Synopsis according to GoodReads:
“In her small Welsh town, there is no one quite like Morgana. She has never spoken, and her silence as well as the magic she can’t quite control make her a mystery. Concerned for her safety, her mother quickly arranges a marriage with Cai Bevan, the widower from the far hills who knows nothing of the rumours that swirl around her. After their wedding, Morgana is heartbroken at leaving, but she soon falls in love with Cai’s farm and the rugged mountains that surround it, while slowly Cai himself begins to win her heart. It’s not long, however, before her strangeness begins to be remarked upon in her new village. A dark force is at work there—a person who will stop at nothing to turn the townspeople against Morgana, even at the expense of those closest to her. Forced to defend her home, her love, and herself from all comers, Morgana must learn to harness her power, or she will lose everything.“
The Winter Witch was an okay read. It’s definitely more romance than anything else, and (once again) Brackston embraces the black/white dichotomy of magic. That makes for a thrilling showdown, I suppose, but I’m a gal who is fascinated by the grey in life, so about 3/4 of the way through I was getting very frustrated. As you know, characters who are evil for the sake of being evil and with absolutely no human qualities….are boring.

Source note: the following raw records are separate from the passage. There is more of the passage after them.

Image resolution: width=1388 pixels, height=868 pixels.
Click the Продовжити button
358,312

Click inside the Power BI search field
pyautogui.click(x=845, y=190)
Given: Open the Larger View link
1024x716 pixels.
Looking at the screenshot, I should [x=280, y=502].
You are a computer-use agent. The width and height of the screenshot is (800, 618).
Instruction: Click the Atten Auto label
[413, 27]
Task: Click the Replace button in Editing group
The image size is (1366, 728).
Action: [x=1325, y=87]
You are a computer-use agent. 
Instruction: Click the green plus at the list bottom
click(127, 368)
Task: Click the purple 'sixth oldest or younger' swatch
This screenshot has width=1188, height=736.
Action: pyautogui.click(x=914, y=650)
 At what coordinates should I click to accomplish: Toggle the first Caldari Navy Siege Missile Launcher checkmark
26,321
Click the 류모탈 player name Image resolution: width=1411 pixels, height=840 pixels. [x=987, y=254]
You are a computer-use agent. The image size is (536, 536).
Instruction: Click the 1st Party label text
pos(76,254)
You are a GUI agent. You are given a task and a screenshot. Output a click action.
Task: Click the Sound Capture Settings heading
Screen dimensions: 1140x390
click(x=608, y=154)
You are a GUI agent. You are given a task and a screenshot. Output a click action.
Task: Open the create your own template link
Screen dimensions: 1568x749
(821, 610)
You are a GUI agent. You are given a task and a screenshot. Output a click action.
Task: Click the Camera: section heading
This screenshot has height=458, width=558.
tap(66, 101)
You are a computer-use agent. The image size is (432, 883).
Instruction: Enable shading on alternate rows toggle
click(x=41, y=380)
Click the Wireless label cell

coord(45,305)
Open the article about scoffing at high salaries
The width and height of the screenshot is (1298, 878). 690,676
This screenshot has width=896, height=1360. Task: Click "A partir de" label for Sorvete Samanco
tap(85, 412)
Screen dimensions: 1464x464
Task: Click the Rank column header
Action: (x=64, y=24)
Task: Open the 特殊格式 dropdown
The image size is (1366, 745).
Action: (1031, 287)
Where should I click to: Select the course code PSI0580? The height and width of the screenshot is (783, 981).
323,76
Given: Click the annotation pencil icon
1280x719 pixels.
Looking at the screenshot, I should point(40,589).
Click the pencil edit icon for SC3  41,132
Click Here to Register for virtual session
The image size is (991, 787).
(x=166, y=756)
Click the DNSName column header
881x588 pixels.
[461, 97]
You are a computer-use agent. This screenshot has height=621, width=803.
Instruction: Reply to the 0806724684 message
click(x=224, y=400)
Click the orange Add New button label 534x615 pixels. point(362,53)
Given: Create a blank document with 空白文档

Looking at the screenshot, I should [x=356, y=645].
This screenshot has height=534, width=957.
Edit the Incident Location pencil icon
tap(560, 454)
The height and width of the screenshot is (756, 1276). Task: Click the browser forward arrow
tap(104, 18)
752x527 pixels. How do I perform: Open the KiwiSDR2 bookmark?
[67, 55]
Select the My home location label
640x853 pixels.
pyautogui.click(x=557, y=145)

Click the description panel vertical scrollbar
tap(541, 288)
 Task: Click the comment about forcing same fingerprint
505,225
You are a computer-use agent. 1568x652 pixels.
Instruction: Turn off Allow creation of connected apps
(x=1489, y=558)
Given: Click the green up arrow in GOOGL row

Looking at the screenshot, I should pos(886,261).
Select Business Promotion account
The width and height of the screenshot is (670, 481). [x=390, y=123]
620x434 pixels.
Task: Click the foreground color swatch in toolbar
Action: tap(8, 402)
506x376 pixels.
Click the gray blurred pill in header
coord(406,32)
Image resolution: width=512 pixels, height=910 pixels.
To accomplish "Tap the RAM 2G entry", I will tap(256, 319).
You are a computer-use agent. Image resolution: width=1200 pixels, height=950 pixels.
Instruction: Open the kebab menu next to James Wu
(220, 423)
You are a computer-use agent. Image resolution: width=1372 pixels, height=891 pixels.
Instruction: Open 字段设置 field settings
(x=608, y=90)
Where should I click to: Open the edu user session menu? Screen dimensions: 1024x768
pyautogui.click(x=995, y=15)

Anyway, I digress. I loved the including of Welsh custom, and the concept of droves and country life in the…well, I have no idea, really. 1800s? 1700s? 1600s?
I also like the concept of a mute heroine, who accepts and embraces her muteness, although that’s never actually explained.
Her Hamlet-esque hedging gets a bit redundant, especially when it continually causes problems and yet to she continues to do it, and there’s a phrase she uses that loses its cleverness after about the 40th time. But in all, Morgana is a fun character, Cai is awesome, and everyone else is two-dimensional.
As a quick read without much meat, this is good for fans of witchcraft, Wales (and Great Britain in general), pastoral settings, and romance.